Lille est un pôle important du trafic de drogues en Europe. Une enquête très détaillée vient d'être présenté par le Cédragir et l'ARS, elle permet de faire un état des lieux précis du trafic et de la consommation de drogues dans le Nord.
Un trafic hyper-structuré, de la cocaïne de plus en plus accessible, un boom de la culture de cannabis...
Voilà les enseignements d'un rapport très fourni qui présente un état des lieux de la consommation et du trafic de drogue dans la région lilloise en 2019.
Il vient d'être rendu par le Cédragir, une association d'aide aux usagers de drogue.
Ce rapport a été réalisé en partenariat avec l'ARS (Agence Régionale de Santé) et s'appuie sur un travail d'enquête très détaillé. Les informations contenues ont été recueillies auprès de multiples sources (usagers, professionnels de santé, police, justice...).
1. Lille est un pôle important du trafic en Europe
Située dans une zone frontalière, traversée par de grands axes routiers et ferroviaires, la région de Lille est un véritable carrefour européen en matière de trafic de stupéfiants selon l'étude publiée par le Cédragir.

- **CONSIGNE**
Recopiez en entier le texte sur le trafic de drogues dans la région lilloise.

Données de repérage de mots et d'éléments
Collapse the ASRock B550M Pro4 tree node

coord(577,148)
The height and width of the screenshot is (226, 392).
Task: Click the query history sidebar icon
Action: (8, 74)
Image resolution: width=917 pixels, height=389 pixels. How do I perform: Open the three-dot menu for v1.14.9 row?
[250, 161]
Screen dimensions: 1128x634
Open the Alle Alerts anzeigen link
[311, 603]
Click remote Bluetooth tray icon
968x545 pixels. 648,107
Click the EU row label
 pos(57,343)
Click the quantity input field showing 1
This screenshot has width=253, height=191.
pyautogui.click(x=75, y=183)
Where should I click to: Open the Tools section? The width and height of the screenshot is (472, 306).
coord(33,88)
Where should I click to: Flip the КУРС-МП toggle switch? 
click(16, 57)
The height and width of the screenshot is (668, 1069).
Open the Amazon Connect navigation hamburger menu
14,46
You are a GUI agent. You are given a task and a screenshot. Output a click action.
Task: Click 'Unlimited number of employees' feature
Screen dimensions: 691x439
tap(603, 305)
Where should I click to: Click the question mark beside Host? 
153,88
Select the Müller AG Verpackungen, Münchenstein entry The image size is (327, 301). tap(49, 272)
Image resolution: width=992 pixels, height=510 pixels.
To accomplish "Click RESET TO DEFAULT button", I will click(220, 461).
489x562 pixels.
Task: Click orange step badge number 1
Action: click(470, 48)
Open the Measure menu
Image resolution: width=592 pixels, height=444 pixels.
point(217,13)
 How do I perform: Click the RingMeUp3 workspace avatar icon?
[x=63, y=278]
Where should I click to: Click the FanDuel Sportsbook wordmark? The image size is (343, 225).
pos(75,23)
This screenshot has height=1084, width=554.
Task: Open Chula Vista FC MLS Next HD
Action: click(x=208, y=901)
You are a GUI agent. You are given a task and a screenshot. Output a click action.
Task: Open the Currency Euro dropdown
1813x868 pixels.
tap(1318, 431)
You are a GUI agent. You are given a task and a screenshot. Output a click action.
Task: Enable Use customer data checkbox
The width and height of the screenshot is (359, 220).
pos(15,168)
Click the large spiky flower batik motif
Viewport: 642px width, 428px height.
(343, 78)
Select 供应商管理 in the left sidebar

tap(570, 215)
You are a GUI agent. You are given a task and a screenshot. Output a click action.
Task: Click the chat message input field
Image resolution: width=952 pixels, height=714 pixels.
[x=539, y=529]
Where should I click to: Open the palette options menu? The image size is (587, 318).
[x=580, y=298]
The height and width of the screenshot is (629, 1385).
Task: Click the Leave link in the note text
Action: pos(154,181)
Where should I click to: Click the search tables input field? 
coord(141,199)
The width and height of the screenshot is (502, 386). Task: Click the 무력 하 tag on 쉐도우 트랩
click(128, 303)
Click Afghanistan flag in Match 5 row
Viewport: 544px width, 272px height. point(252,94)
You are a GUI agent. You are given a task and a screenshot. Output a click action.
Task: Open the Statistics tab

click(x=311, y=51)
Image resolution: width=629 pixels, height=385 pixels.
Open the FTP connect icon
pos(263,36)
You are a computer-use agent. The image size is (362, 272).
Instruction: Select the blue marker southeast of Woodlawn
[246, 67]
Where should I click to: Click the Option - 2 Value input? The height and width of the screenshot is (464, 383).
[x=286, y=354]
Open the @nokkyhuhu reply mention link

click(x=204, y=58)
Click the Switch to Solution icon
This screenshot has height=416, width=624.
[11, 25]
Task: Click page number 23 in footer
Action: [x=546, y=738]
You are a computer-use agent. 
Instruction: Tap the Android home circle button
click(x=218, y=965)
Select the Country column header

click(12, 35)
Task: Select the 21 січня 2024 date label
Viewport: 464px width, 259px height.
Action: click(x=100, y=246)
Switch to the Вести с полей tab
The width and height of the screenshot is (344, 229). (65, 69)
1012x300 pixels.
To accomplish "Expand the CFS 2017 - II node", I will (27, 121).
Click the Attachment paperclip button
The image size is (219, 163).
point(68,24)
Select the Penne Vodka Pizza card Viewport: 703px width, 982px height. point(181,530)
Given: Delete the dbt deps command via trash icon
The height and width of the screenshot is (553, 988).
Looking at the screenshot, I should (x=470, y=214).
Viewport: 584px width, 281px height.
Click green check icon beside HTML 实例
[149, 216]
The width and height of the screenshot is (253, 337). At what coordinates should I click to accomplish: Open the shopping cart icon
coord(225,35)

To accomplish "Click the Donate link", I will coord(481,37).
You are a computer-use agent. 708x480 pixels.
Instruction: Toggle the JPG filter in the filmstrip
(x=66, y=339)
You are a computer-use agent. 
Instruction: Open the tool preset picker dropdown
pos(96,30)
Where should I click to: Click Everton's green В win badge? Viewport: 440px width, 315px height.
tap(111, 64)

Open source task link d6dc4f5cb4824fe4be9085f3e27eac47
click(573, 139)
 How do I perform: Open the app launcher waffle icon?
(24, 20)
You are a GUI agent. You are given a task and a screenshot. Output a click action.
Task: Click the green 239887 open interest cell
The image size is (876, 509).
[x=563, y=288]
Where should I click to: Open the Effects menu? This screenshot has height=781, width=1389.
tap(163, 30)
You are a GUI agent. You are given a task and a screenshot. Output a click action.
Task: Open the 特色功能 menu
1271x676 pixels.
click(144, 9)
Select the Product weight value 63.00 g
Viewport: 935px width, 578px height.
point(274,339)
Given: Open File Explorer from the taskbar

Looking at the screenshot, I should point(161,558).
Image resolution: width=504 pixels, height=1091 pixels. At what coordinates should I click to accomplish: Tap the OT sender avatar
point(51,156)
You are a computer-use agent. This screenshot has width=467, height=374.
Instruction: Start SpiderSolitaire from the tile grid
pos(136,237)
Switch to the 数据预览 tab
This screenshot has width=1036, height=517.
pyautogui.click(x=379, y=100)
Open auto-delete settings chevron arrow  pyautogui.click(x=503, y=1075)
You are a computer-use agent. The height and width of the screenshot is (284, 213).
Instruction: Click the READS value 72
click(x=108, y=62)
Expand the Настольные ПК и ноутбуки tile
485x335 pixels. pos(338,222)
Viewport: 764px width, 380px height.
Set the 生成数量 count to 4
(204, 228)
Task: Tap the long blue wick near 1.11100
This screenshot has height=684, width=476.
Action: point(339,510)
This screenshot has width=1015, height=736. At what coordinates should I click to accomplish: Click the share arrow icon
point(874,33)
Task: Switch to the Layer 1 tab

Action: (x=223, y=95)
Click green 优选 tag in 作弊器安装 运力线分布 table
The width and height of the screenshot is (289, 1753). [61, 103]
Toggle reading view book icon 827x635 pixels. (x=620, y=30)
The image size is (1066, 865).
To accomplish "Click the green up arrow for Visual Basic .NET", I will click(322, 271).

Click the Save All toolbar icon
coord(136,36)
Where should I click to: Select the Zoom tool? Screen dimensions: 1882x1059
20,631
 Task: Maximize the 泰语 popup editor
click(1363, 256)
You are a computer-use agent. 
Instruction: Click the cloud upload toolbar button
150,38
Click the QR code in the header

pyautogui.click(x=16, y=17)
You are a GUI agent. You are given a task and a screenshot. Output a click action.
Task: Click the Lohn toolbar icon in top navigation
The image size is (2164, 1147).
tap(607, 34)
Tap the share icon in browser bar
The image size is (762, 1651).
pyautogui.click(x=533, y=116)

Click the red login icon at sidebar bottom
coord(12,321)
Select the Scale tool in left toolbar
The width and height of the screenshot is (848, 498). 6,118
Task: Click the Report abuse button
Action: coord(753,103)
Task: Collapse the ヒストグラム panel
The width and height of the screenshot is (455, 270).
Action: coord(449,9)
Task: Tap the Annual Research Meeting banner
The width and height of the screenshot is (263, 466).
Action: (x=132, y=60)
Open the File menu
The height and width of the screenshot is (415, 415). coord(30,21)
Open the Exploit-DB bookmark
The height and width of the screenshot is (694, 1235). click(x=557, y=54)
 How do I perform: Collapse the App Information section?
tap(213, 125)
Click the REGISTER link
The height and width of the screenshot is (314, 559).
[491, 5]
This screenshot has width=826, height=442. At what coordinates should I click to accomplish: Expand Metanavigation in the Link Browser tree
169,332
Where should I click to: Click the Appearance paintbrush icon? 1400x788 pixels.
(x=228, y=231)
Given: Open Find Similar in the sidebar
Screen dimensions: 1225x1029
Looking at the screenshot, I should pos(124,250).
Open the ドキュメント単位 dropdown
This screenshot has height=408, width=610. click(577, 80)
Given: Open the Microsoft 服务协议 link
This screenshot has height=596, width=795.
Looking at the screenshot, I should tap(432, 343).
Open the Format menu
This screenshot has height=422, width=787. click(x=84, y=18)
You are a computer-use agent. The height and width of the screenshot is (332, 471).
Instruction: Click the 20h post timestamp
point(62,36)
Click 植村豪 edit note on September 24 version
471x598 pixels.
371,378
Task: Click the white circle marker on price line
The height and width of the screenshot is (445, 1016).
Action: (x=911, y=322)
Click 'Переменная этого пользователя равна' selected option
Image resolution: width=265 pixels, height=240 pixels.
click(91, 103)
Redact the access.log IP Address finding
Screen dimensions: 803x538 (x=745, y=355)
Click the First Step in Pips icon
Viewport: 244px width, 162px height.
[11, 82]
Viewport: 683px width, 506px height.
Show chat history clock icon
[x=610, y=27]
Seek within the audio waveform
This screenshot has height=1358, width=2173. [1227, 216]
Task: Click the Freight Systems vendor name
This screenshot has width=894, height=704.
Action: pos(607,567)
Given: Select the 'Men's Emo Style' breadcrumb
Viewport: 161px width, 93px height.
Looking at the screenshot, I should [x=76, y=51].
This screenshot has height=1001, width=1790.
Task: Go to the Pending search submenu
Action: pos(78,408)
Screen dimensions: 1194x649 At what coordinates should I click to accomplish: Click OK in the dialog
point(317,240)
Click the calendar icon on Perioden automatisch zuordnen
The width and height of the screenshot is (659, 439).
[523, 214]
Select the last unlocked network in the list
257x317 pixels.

- **CORRIGÉ**
Lille est un pôle important du trafic de drogues en Europe. Une enquête très détaillée vient d'être présenté par le Cédragir et l'ARS, elle permet de faire un état des lieux précis du trafic et de la consommation de drogues dans le Nord.
Un trafic hyper-structuré, de la cocaïne de plus en plus accessible, un boom de la culture de cannabis...
Voilà les enseignements d'un rapport très fourni qui présente un état des lieux de la consommation et du trafic de drogue dans la région lilloise en 2019.
Il vient d'être rendu par le Cédragir, une association d'aide aux usagers de drogue.
Ce rapport a été réalisé en partenariat avec l'ARS (Agence Régionale de Santé) et s'appuie sur un travail d'enquête très détaillé. Les informations contenues ont été recueillies auprès de multiples sources (usagers, professionnels de santé, police, justice...).
1. Lille est un pôle important du trafic en Europe
Située dans une zone frontalière, traversée par de grands axes routiers et ferroviaires, la région de Lille est un véritable carrefour européen en matière de trafic de stupéfiants selon l'étude publiée par le Cédragir.